- Xpeng's January deliveries declined 34.07% year-on-year and fell 46.65% month-on-month.
- Additional purchase tax costs and reduced policy support contributed to the impact.
Xpeng (NYSE: XPEV, HKG: 9868) saw its delivery volume decline last month as China's auto market entered its traditional off-season and faced impacts from reduced policy support.
The Chinese electric vehicle (EV) maker delivered 20,011 vehicles in January, down 34.07% year-on-year and down 46.65% month-on-month, according to data released today.
The Xpeng X9 MPV (multi-purpose vehicle) continued strong sales in January, with cumulative deliveries reaching 51,897 units since its launch, the company said.
Entering 2026, China's new energy vehicle (NEV) buyers now face a 5% purchase tax, rather than the previous full exemption from the 10% rate.
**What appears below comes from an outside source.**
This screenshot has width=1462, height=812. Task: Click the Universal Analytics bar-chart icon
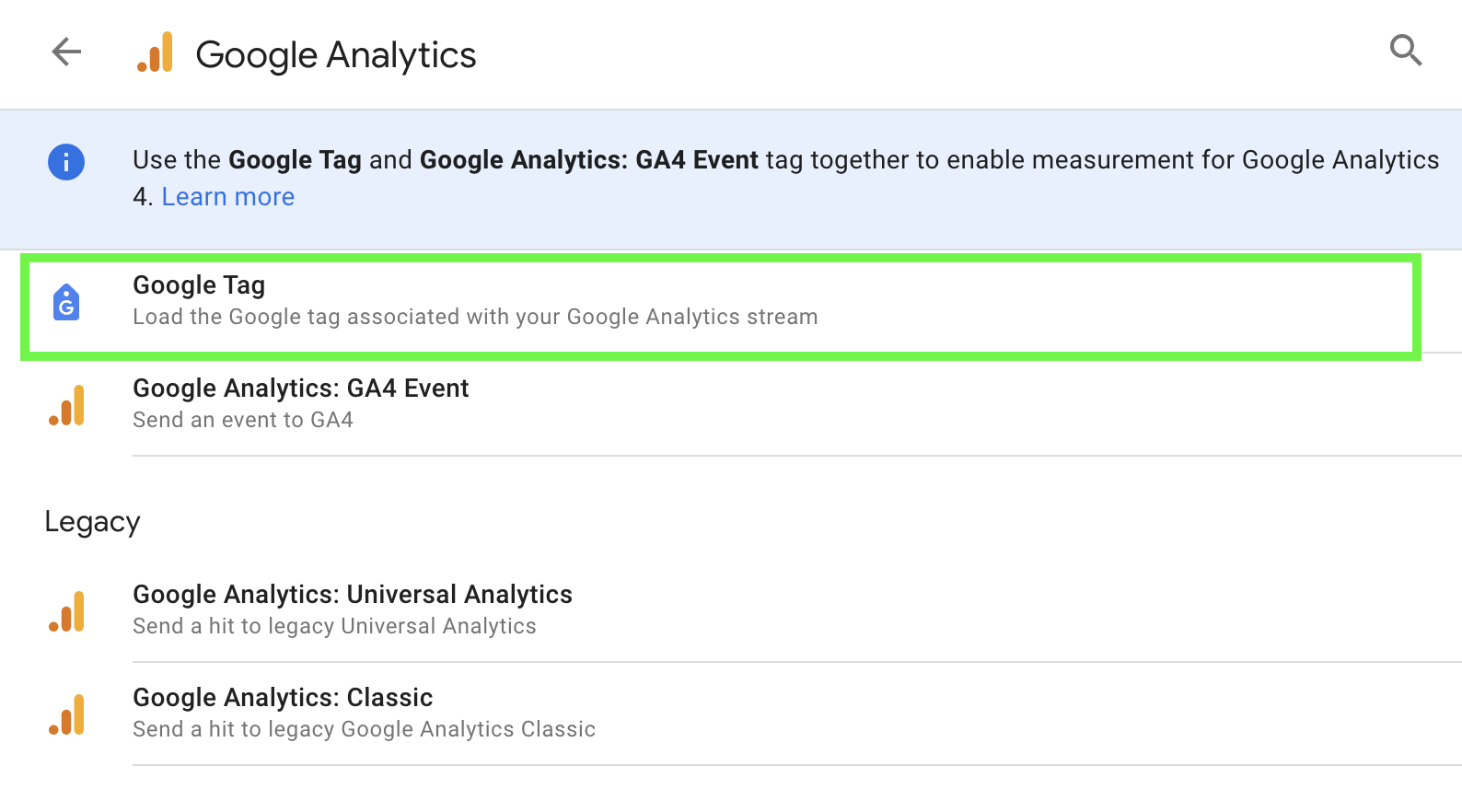(65, 611)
Additionally, vehicle trade-in subsidies in multiple Chinese cities expired at the end of last year. China has extended the subsidies with adjusted details, currently in a transitional phase.
On January 8, Xpeng updated four models, adding extended-range electric vehicle (EREV) options for two of them.
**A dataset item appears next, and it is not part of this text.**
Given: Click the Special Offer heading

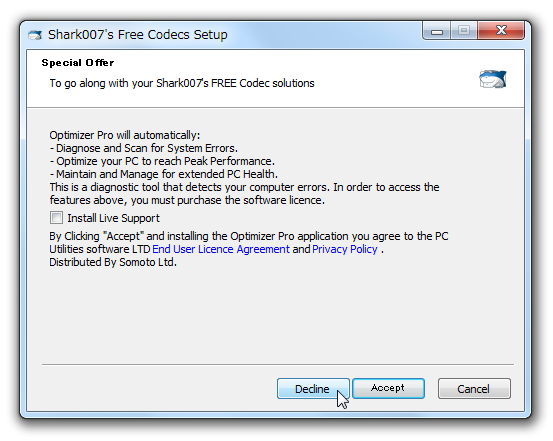Looking at the screenshot, I should (x=78, y=63).
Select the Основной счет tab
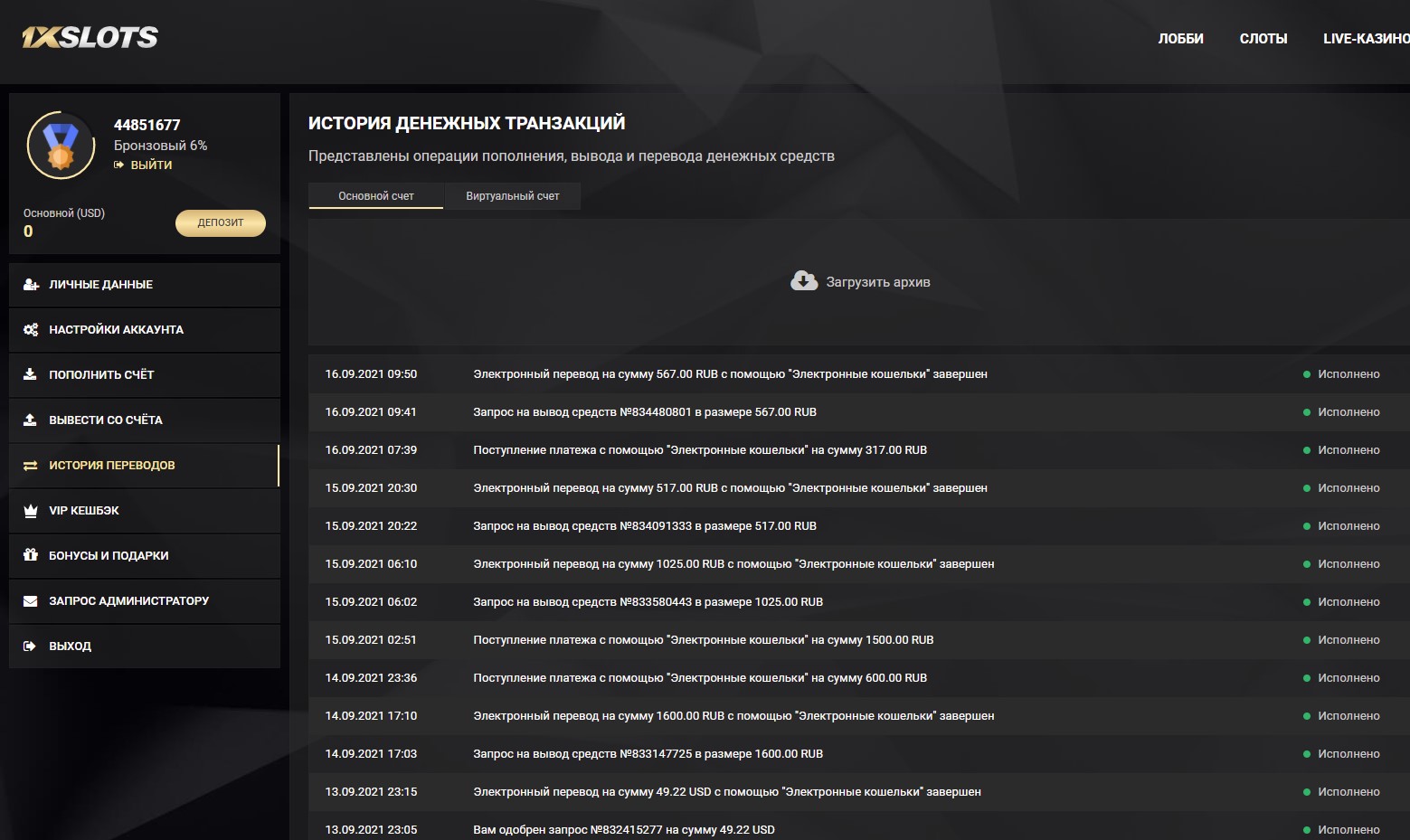 click(x=376, y=196)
Last week, the company began accepting pre-orders for the 2026 X9 battery electric vehicle (BEV).
The X9 was initially launched in China on January 1, 2024, offering only BEV options. On November 20 last year, Xpeng introduced the extended-range X9 MPV, its first EREV model.
On January 22, Xpeng began offering 7-year low-interest financing plans in China, joining Tesla (NASDAQ: TSLA) and Xiaomi (HKG: 1810, OTCMKTS: XIACY).